Selon Freud, il n’est pas possible de ressentir une angoisse qui aurait sa propre mort comme objet. Des philosophes comme Levinas nous diront que la mort est l’irreprésentable autre en soi. Notre crainte de la mort est une série de substitutions (comme celle de la castration et d’autres peurs concrètes et connues). Par la crainte de la jalousie et son hypostase, le texte de Proust tente de développer face à la mort un système immunitaire émotionnel. Il remplace l’absence d’objet par des scènes qui produisent de l’angoisse. Freud appellerait cela une forme névrotique d’angoisse, dans la mesure où elle n’a pas d’objet adéquat. Pourtant, l’angoisse de la mort est une angoisse qui est formellement névrotique – son objet ne provoque pas suffisamment l’émotion – et qui, dans le même temps, est tout à fait concrète. C’est une tentative désespérée pour se défendre alors même que les barrières protectrices ont été percées. Pendant que Proust souffre d’une angoisse économiquement suscitée, il essaie d’établir un signal qui serait adapté. Par son échec à transformer une situation traumatique en un scénario de danger, il a créé l’un des plus grands romans qui puisse être compris comme un rituel funéraire.

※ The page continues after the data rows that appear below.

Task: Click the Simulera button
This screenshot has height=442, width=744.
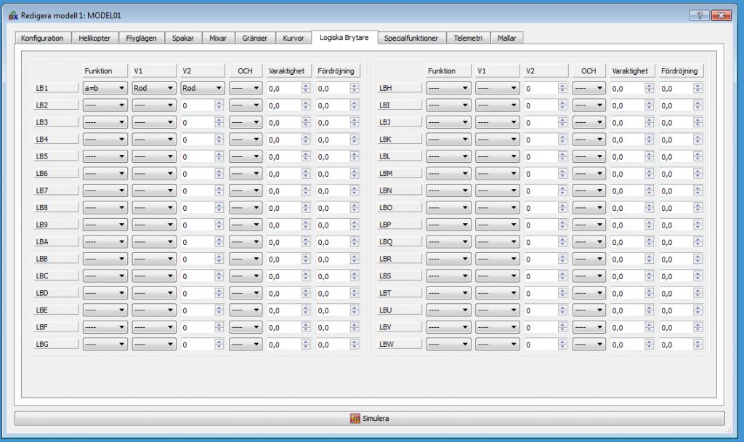Action: tap(370, 418)
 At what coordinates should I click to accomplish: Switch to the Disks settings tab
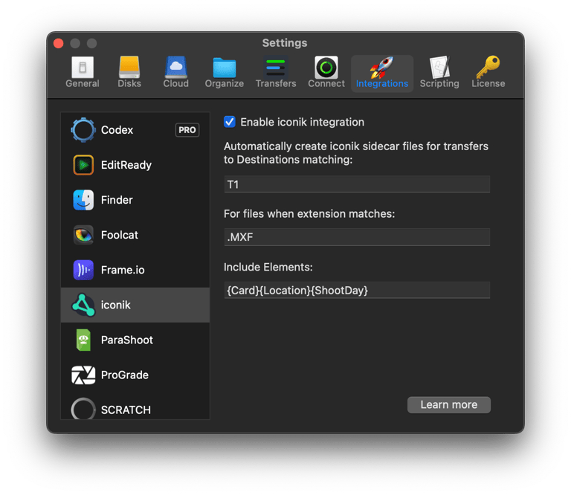click(129, 73)
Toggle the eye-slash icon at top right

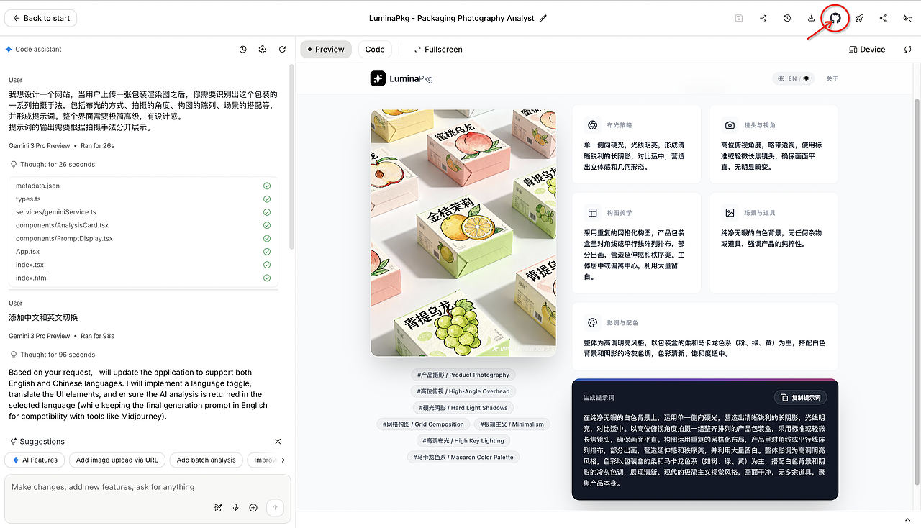907,18
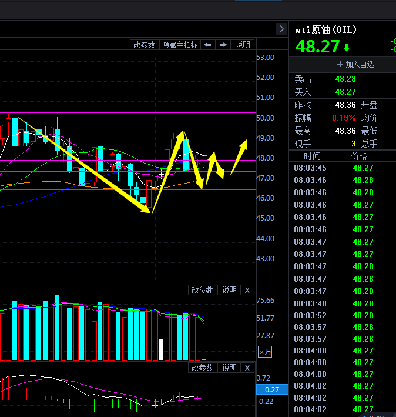Click the green down arrow next to 48.27
This screenshot has height=417, width=396.
[x=347, y=47]

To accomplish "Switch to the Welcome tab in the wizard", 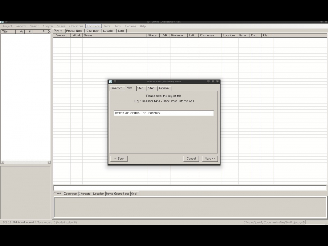I will pos(117,88).
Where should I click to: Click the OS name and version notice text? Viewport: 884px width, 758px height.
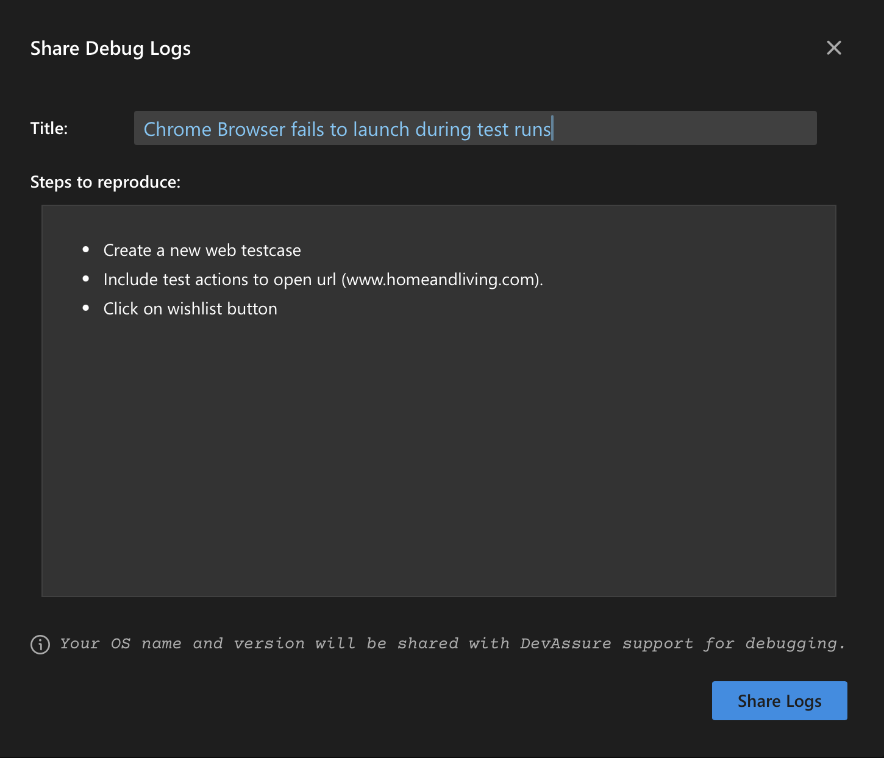pyautogui.click(x=452, y=644)
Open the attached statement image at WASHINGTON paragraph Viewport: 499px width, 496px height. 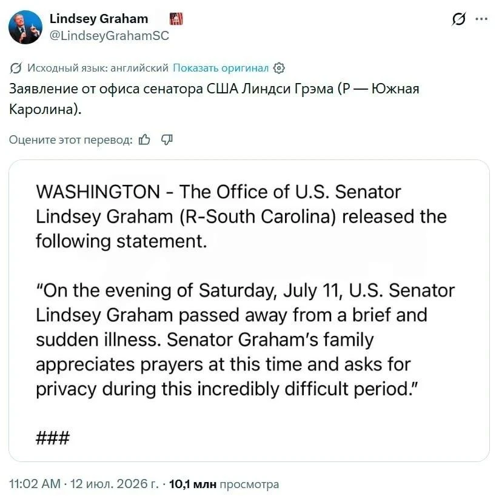pyautogui.click(x=241, y=216)
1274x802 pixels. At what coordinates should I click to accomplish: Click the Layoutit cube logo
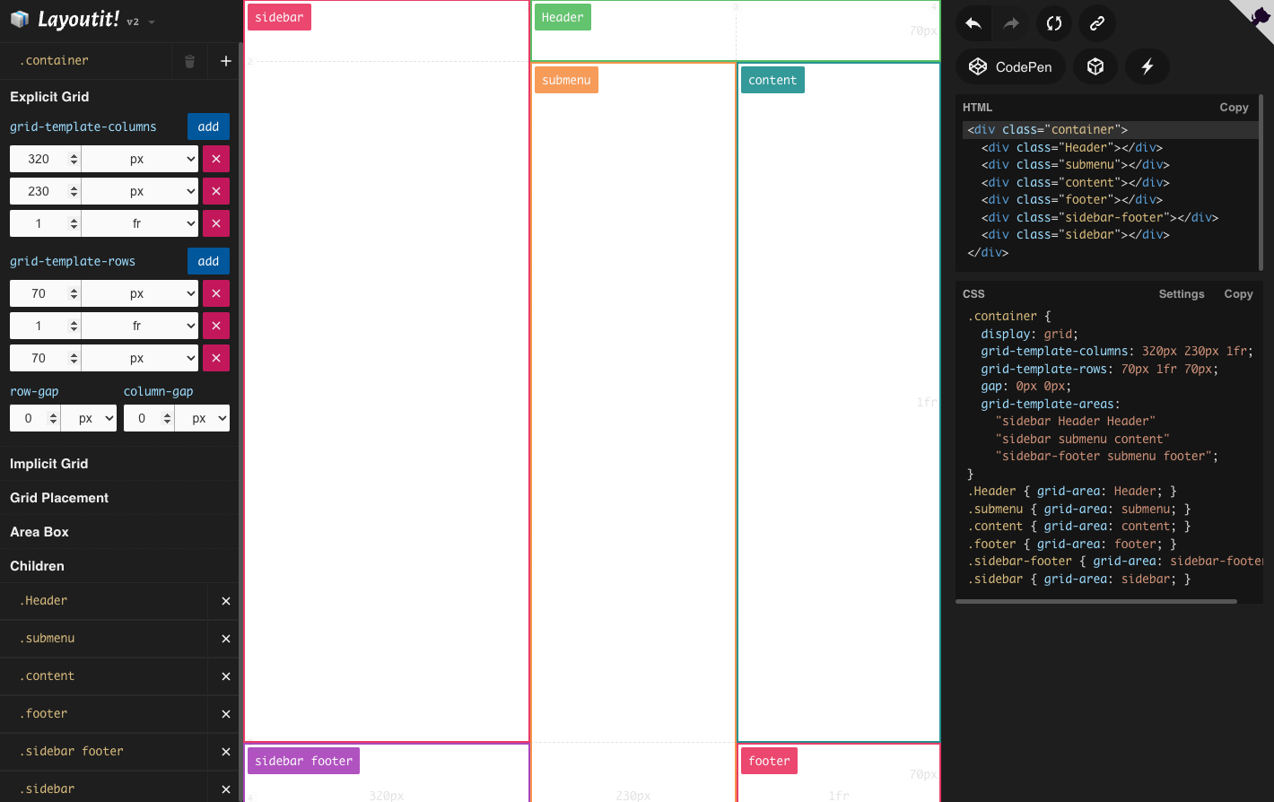pos(20,18)
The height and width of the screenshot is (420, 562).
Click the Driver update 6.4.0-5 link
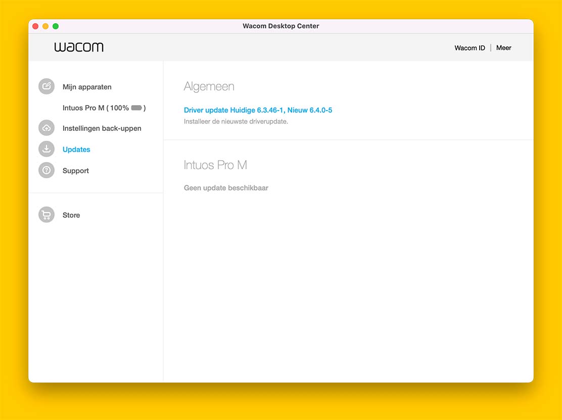(258, 110)
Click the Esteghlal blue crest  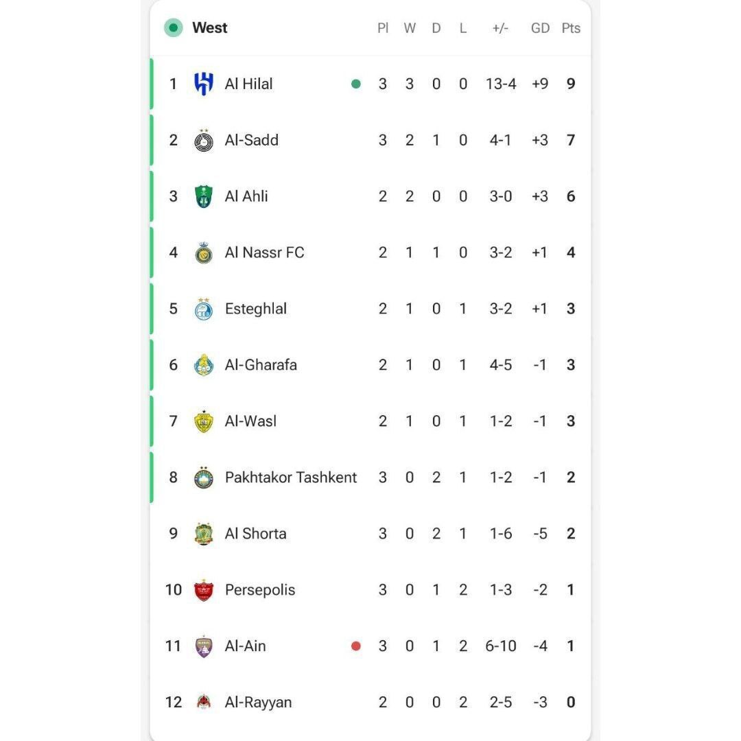204,309
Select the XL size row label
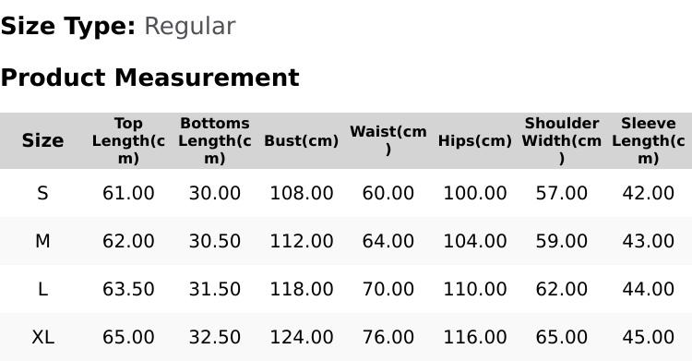The image size is (692, 361). pos(42,338)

Il y a beaucoup de similitudes entre les élaborations de l’amoureux jaloux de Proust et les infatigables efforts de l’animal de Franz Kafka dans son avant-dernier récit que Max Brod a intitulé Le Terrier (Der Bau) : ces deux histoires racontent la tentative paradoxale d’éliminer l’irritation à travers une irritation auto-infligée et d’atteindre ainsi un état stable et inviolable de sécurité des attentes. La plus évidente similarité est que l’une et l’autre narrent les répétitions infinies par lesquelles le passé tente de se temporaliser et de s’ouvrir à l’avenir. Dans l’un de ses meilleurs essais sur la logique paradoxale des écrits de Kafka, Gerhard Neumann a qualifié leur dynamique textuelle de « paradoxe en mouvement » (Gleitendes Paradox), un paradoxe qui n’est jamais transformé en contradiction mais qui, au contraire, ne cesse de changer et d’inverser les perspectives. Tandis qu’il s’efforce d’appliquer son expérience passée aux menaces présentes, l’habitant anonyme du terrier prend conscience qu’elle ne lui apporte aucune réponse adéquate. C’est même l’inverse : ce que sa protection lui offre de réassurance affaiblit ses résistances et le rend moins vigilant. Si le présent pouvait être considéré comme un cas dans une série de répétitions, alors l’acquisition d’une habitude et d’attentes fondées sur une régularité pourrait protéger contre de possibles ruptures et dangers. Dans l’histoire de Kafka, les formes verbales itératives et au présent sont sollicitées pour évoquer les angoisses passées cherchant à contenir les menaces présentes. C’est comme si un trauma avait réussi à percer l’enceinte protectrice et que toutes les angoisses étaient mobilisées pour préparer la psyché à cet événement après son occurrence. Le principal problème semble être que nous voyons quelqu’un qui est confronté avec quelque chose d’indicible qui, selon Kafka, va « au-delà du concevable » ( über alle Vorstellbarkeit hinaus) et pour lequel « aucune expérience » (keine Erfahrung) n’est disponible alors que dans le même temps « l’imagination est impossible à arrêter » (will […] die Einbildungskraft nicht stillstehn). Les modèles des échecs passés sont assemblés autour du vide d’une expérience impossible.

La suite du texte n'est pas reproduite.